- **Instructions to follow**: Would you please write out each entry that follows, exactly as written?

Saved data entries
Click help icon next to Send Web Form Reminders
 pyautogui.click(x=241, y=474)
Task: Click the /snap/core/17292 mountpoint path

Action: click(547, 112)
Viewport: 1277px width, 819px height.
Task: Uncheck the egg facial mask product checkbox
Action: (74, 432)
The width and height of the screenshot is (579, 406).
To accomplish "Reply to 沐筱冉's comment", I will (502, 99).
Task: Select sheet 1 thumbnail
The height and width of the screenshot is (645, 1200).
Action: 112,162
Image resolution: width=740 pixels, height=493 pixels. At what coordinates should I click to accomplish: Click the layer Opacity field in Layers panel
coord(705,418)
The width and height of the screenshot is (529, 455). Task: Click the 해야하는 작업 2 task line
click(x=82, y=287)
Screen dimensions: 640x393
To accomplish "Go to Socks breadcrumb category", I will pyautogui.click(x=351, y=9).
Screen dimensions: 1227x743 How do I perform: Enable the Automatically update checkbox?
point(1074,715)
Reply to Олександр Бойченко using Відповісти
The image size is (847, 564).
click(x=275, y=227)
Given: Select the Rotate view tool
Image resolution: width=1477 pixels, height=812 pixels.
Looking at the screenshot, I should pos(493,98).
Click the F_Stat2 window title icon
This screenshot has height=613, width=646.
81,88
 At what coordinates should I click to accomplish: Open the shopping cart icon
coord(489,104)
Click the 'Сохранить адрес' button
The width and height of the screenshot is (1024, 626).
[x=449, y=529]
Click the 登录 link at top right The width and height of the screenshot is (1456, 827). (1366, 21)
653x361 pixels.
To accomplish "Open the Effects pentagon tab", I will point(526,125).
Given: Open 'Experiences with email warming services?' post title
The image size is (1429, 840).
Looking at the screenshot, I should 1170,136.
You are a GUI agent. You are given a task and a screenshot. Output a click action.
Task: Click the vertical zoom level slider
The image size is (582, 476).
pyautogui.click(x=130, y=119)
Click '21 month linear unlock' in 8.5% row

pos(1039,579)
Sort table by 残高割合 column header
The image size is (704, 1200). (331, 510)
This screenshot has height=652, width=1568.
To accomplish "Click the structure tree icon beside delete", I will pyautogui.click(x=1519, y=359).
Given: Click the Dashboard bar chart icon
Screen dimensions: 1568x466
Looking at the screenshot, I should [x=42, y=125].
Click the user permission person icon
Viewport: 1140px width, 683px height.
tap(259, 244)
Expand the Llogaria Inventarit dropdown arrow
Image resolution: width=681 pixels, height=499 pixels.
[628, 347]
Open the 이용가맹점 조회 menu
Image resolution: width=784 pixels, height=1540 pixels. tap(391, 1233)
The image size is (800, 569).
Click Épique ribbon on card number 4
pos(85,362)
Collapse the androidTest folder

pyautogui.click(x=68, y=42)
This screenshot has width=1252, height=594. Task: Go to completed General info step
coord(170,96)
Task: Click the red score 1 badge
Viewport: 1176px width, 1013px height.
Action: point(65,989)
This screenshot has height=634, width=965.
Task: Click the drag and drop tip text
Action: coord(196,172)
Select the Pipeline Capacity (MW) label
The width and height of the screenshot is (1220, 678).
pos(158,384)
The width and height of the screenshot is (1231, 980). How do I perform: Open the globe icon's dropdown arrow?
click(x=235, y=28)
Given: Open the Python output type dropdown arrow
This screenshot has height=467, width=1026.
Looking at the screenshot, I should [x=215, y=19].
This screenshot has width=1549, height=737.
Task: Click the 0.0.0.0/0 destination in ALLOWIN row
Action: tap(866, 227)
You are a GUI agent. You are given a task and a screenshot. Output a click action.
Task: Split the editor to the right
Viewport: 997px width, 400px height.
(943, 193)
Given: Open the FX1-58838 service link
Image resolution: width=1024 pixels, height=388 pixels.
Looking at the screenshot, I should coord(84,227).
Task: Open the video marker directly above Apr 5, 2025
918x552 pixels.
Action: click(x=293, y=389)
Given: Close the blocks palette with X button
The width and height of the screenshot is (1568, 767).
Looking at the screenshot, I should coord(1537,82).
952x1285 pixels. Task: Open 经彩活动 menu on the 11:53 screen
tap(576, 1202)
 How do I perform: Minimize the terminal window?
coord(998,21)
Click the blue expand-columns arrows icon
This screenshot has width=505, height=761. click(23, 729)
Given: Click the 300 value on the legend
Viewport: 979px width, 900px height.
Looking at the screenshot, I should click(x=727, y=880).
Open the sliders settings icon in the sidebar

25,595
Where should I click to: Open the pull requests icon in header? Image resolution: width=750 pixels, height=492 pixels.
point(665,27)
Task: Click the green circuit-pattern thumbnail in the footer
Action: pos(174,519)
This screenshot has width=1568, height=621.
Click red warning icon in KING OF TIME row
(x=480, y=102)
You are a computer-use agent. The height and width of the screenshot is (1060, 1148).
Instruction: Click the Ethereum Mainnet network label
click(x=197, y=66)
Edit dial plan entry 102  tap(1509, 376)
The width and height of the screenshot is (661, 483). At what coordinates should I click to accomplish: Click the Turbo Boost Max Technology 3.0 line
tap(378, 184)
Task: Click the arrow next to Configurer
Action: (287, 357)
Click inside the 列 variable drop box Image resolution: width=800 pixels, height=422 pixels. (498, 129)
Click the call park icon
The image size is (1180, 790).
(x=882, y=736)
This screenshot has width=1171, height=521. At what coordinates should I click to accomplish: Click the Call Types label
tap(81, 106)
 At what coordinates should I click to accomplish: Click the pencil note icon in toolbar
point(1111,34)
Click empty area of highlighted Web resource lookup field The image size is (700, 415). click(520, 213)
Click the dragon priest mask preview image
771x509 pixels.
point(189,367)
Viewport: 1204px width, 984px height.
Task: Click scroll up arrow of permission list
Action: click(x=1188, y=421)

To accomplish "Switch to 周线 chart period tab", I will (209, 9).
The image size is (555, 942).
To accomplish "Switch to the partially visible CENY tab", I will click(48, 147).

- **Result of this exercise**:
Click help icon next to Send Web Form Reminders
 pyautogui.click(x=241, y=474)
Task: Click the /snap/core/17292 mountpoint path

Action: click(547, 112)
Viewport: 1277px width, 819px height.
Task: Uncheck the egg facial mask product checkbox
Action: (74, 432)
The width and height of the screenshot is (579, 406).
To accomplish "Reply to 沐筱冉's comment", I will (502, 99).
Task: Select sheet 1 thumbnail
The height and width of the screenshot is (645, 1200).
Action: 112,162
Image resolution: width=740 pixels, height=493 pixels. At what coordinates should I click to accomplish: Click the layer Opacity field in Layers panel
coord(705,418)
The width and height of the screenshot is (529, 455). Task: Click the 해야하는 작업 2 task line
click(x=82, y=287)
Screen dimensions: 640x393
To accomplish "Go to Socks breadcrumb category", I will pyautogui.click(x=351, y=9).
Screen dimensions: 1227x743 How do I perform: Enable the Automatically update checkbox?
point(1074,715)
Reply to Олександр Бойченко using Відповісти
The image size is (847, 564).
click(x=275, y=227)
Given: Select the Rotate view tool
Image resolution: width=1477 pixels, height=812 pixels.
Looking at the screenshot, I should pos(493,98).
Click the F_Stat2 window title icon
This screenshot has height=613, width=646.
81,88
 At what coordinates should I click to accomplish: Open the shopping cart icon
coord(489,104)
Click the 'Сохранить адрес' button
The width and height of the screenshot is (1024, 626).
[x=449, y=529]
Click the 登录 link at top right The width and height of the screenshot is (1456, 827). (1366, 21)
653x361 pixels.
To accomplish "Open the Effects pentagon tab", I will point(526,125).
Given: Open 'Experiences with email warming services?' post title
The image size is (1429, 840).
Looking at the screenshot, I should 1170,136.
You are a GUI agent. You are given a task and a screenshot. Output a click action.
Task: Click the vertical zoom level slider
The image size is (582, 476).
pyautogui.click(x=130, y=119)
Click '21 month linear unlock' in 8.5% row

pos(1039,579)
Sort table by 残高割合 column header
The image size is (704, 1200). (331, 510)
This screenshot has height=652, width=1568.
To accomplish "Click the structure tree icon beside delete", I will pyautogui.click(x=1519, y=359).
Given: Click the Dashboard bar chart icon
Screen dimensions: 1568x466
Looking at the screenshot, I should [x=42, y=125].
Click the user permission person icon
Viewport: 1140px width, 683px height.
tap(259, 244)
Expand the Llogaria Inventarit dropdown arrow
Image resolution: width=681 pixels, height=499 pixels.
[628, 347]
Open the 이용가맹점 조회 menu
Image resolution: width=784 pixels, height=1540 pixels. tap(391, 1233)
The image size is (800, 569).
Click Épique ribbon on card number 4
pos(85,362)
Collapse the androidTest folder

pyautogui.click(x=68, y=42)
This screenshot has width=1252, height=594. Task: Go to completed General info step
coord(170,96)
Task: Click the red score 1 badge
Viewport: 1176px width, 1013px height.
Action: point(65,989)
This screenshot has height=634, width=965.
Task: Click the drag and drop tip text
Action: coord(196,172)
Select the Pipeline Capacity (MW) label
The width and height of the screenshot is (1220, 678).
pos(158,384)
The width and height of the screenshot is (1231, 980). How do I perform: Open the globe icon's dropdown arrow?
click(x=235, y=28)
Given: Open the Python output type dropdown arrow
This screenshot has height=467, width=1026.
Looking at the screenshot, I should [x=215, y=19].
This screenshot has width=1549, height=737.
Task: Click the 0.0.0.0/0 destination in ALLOWIN row
Action: tap(866, 227)
You are a GUI agent. You are given a task and a screenshot. Output a click action.
Task: Split the editor to the right
Viewport: 997px width, 400px height.
(943, 193)
Given: Open the FX1-58838 service link
Image resolution: width=1024 pixels, height=388 pixels.
Looking at the screenshot, I should coord(84,227).
Task: Open the video marker directly above Apr 5, 2025
918x552 pixels.
Action: click(x=293, y=389)
Given: Close the blocks palette with X button
The width and height of the screenshot is (1568, 767).
Looking at the screenshot, I should coord(1537,82).
952x1285 pixels. Task: Open 经彩活动 menu on the 11:53 screen
tap(576, 1202)
 How do I perform: Minimize the terminal window?
coord(998,21)
Click the blue expand-columns arrows icon
This screenshot has width=505, height=761. click(23, 729)
Given: Click the 300 value on the legend
Viewport: 979px width, 900px height.
Looking at the screenshot, I should click(x=727, y=880).
Open the sliders settings icon in the sidebar

25,595
Where should I click to: Open the pull requests icon in header? Image resolution: width=750 pixels, height=492 pixels.
point(665,27)
Task: Click the green circuit-pattern thumbnail in the footer
Action: pos(174,519)
This screenshot has width=1568, height=621.
Click red warning icon in KING OF TIME row
(x=480, y=102)
You are a computer-use agent. The height and width of the screenshot is (1060, 1148).
Instruction: Click the Ethereum Mainnet network label
click(x=197, y=66)
Edit dial plan entry 102  tap(1509, 376)
The width and height of the screenshot is (661, 483). At what coordinates should I click to accomplish: Click the Turbo Boost Max Technology 3.0 line
tap(378, 184)
Task: Click the arrow next to Configurer
Action: (287, 357)
Click inside the 列 variable drop box Image resolution: width=800 pixels, height=422 pixels. (498, 129)
Click the call park icon
The image size is (1180, 790).
(x=882, y=736)
This screenshot has width=1171, height=521. At what coordinates should I click to accomplish: Click the Call Types label
tap(81, 106)
 At what coordinates should I click to accomplish: Click the pencil note icon in toolbar
point(1111,34)
Click empty area of highlighted Web resource lookup field The image size is (700, 415). click(520, 213)
Click the dragon priest mask preview image
771x509 pixels.
point(189,367)
Viewport: 1204px width, 984px height.
Task: Click scroll up arrow of permission list
Action: click(x=1188, y=421)

To accomplish "Switch to 周线 chart period tab", I will (209, 9).
The image size is (555, 942).
To accomplish "Switch to the partially visible CENY tab", I will click(48, 147).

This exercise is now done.